第8話

 振り向いた彼女は、赤ん坊を抱いていた。


「予定日はまだまだ先だったのよ」

「ちょ、ちょっと待て。その前に妊娠してたなんて知らなかったぞ?」

「うん。今日言おうと思ってたの。それで、これからのことをちゃんと話し合うつもりだったのよ」


 頭がおっつかない。軽いパニック状態。


「だって出ていったの、三ヶ月前だったよな? あのときって……?」

「あのね。恥ずかしいんだけど、気づいてなかったのよ」


 ペロリと舌を出す。


 気づかないなんて、そんなことがあるのか? 妊娠期間って十ヶ月なんじゃないのか?


「ね、抱いてあげて」


 え? いきなりそんなこと言われても、心の準備ができてない。


 おたおたしていると、見透かしたようにくすくす笑う。千夏の笑顔を久しぶりに見た気がする。
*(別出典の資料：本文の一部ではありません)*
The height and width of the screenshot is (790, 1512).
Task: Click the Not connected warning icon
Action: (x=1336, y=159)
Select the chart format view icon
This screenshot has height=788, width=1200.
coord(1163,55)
「じゃあ、顔を見てあげて。修ちゃんに似てると思わない?」


 似ているかどうかよくわからない。あまりにも唐突過ぎて、実感がわかないまま、俺は困惑して赤ん坊を見つめていた。


「今までのこと、聞いてくれる?」

「聞くよ。千夏の思ってること、全部話してくれ」


 千夏は視線を落として赤ん坊を見つめ、ゆっくりと話はじめた。


「家を出たときはね、本当にもう限界だと思ったのよ。修ちゃん、全然話を聞いてくれなくなってたでしょ。たったそれだけのことって思うかもしれないけどね。私にはきつかったの。

 最初はね、近所の人とのトラブルだった。それからお義母さんとのこと。買い物したときのこと。トラブルばかりじゃない。楽しかったことや嬉しかったことも、聞いてくれなくって。パートにでも出たいって言ってもいい顔しないし。

 浮気をするわけじゃない、金遣いが荒いわけじゃない、暴力をふるうわけでもない。いい旦那さんなんだと思うのよ? でも、贅沢な悩みかもしれないけど、ただ養ってもらってるだけじゃ、夫婦の意味があるのかな? って思いがわいてきて。……もっとちゃんと会話がしたかったの」


 うん。それは実感した。お前のために働いてたつもりなのに、お前を泣かせてたんじゃ本末転倒だよな。


「それでね、ちょうどその少し前に転勤してきた幼馴染みの香織が近くに住むことになって、何回か相談に行ってて、そのまま転がりこんだの。

 やってることは家事で家にいるのと変わらないんだけど、香織は帰ってきたらたくさん話を聞いてくれて、楽しくって……でも楽しければ楽しいほどだんだん悲しくなって。引きこもり状態になっていって、やけ食いしているうちに激太りしちゃったの。

 それで、一ヶ月くらいたった頃に『このままじゃだめだよ』って香織が温泉旅行に連れ出してくれたの。

 その温泉宿の脱衣場に、大きな鏡があってね。そこに映った自分の姿を見て、ショックを受けたのよ。太ったとは思ってたけど、そこまで酷いと思ってなかったのよね~。

 で、思い立ってダイエットを始めたら……お腹だけが目立つようになってきたの。それに余分なお肉がなくなったからか、胎動も急にわかるようになって、初めて妊娠に気づいたのよね。

 その時すぐに修ちゃんに連絡するべきだったんたろうけど、あまりにも太ってしまっている姿を見られたくなかったのと、修ちゃん自身が変わってないなら戻っても同じなんだろうなって思っちゃって。

 そんなときに、香織がこのミステリーハントを教えてくれたの。修ちゃんがこのたくさんの問題を面倒くさがらずに解き進めたら、考えてあげたら? って」

「俺が諦めてたら、ホントにこのまま別れる気だった?」

「うん。覚悟を決めて、実家に帰るつもりだった」


 時折苦笑をもらしながらも俯きがちに訥々と話していた千夏が、顔をあげてまっすくに俺の目を見つめた。


「探してくれて、ありがとう」

「俺の方こそ、もう一度チャンスをくれてありがとう。それから、一人でもちゃんとこの子を生んでくれてありがとう」


 千夏の腕の中の赤ん坊の頭をそっと撫でてみる。掌におさまっしまう小さな頭はあったかくて、胸の奥から妙な気持ちが沸き上がってきた。これが俺の子どもなのかっていうなんとも言えない感慨。


「これからは、どんなに忙しくてもちゃんと話を聞くよ。何か問題があったときは、一つ一つクリアしていこう。二人で」


 俺は赤ん坊ごと千夏を抱きしめた。


 この二つの温もりを本気で守っていこう。